-- Begin DATA LINES --
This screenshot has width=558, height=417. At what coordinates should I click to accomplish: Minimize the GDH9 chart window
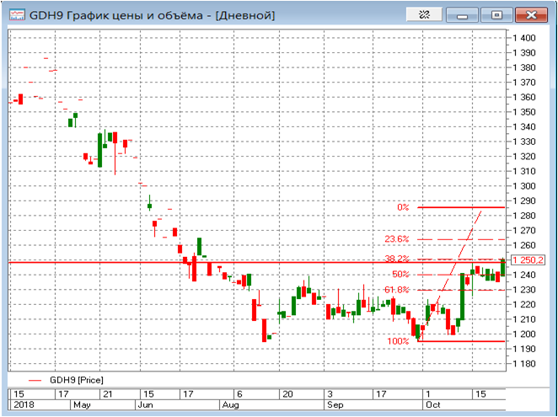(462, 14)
-- End DATA LINES --
-- Begin DATA LINES --
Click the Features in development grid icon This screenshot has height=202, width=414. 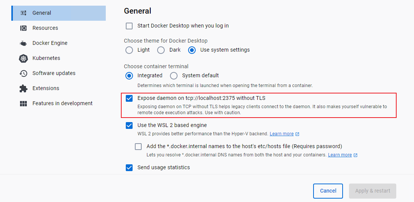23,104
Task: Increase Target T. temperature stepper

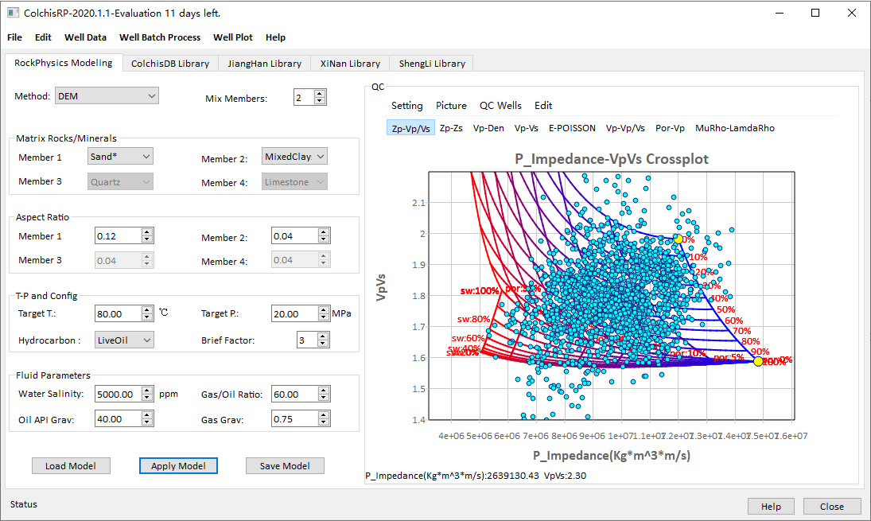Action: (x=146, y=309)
-- End DATA LINES --
-- Begin DATA LINES --
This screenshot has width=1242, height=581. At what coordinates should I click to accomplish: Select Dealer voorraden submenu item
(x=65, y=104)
-- End DATA LINES --
# [DESCRIPTION OF THE TASK]
Please give back, word for word, everything in the records from the line containing "This screenshot has width=1242, height=581." down to the line containing "(x=65, y=104)", with both of those lines included.

# [RESULT OF THE TASK]
This screenshot has width=1242, height=581. At what coordinates should I click to accomplish: Select Dealer voorraden submenu item
(x=65, y=104)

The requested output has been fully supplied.